> [Page]
[start]
You are viewing a plain text version of this content. The canonical link for it is here.
Posted to solr-user@lucene.apache.org by Erick Erickson <er...@gmail.com> on 2019/02/02 15:27:27 UTC
Re: Alternative for DIH

Depending on how complicated you need this to be, you can just write
your own in SolrJ, see:

https://lucidworks.com/2012/02/14/indexing-with-solrj/

You haven't said a lot about the characteristics of your situation.
Are you talking 1B rows
from the DB? 1M? what is the pain point? Because until one gets to
massive amounts of
data, 9 times out of 10 poor indexing performance is a result of the
DB query being
used executing very slowly.

Before jumping to a solution, it'd be good to know
1> why you're dissatisfied with DIH, i.e. what is the problem you're seeing
2> some information about your situation, size of DB, how fast DIH
works now etc.

This latter is important, 'cause it's a totally different question if,
say, your problem
statement is
"it takes 8 hours to import 1,000,000,000 rows and the docs are 1M long"
.vs.
"it takes 8 hours to import 100,000 rows that are 1K each".

Until there are answers to questions like that it's not clear at all you even
_have_ a problem that's solvable by any of the suggestions so far.
[end]
> [Given information]
[start]
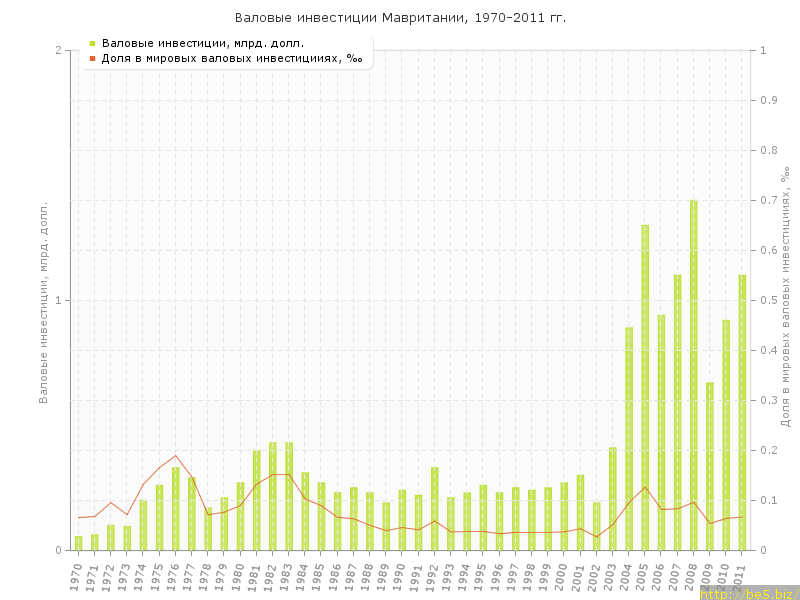Click the 2004 investment bar
This screenshot has height=600, width=800.
click(x=629, y=438)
[end]
> [The tasks]
[A] List every number of database rows that the post mentions.
[B] Reproduce everything in the post from "Before jumping to" down to "works now etc.".

> [Answers to the tasks]
[A]
1B
1M
1,000,000,000
100,000

[B]
Before jumping to a solution, it'd be good to know
1> why you're dissatisfied with DIH, i.e. what is the problem you're seeing
2> some information about your situation, size of DB, how fast DIH
works now etc.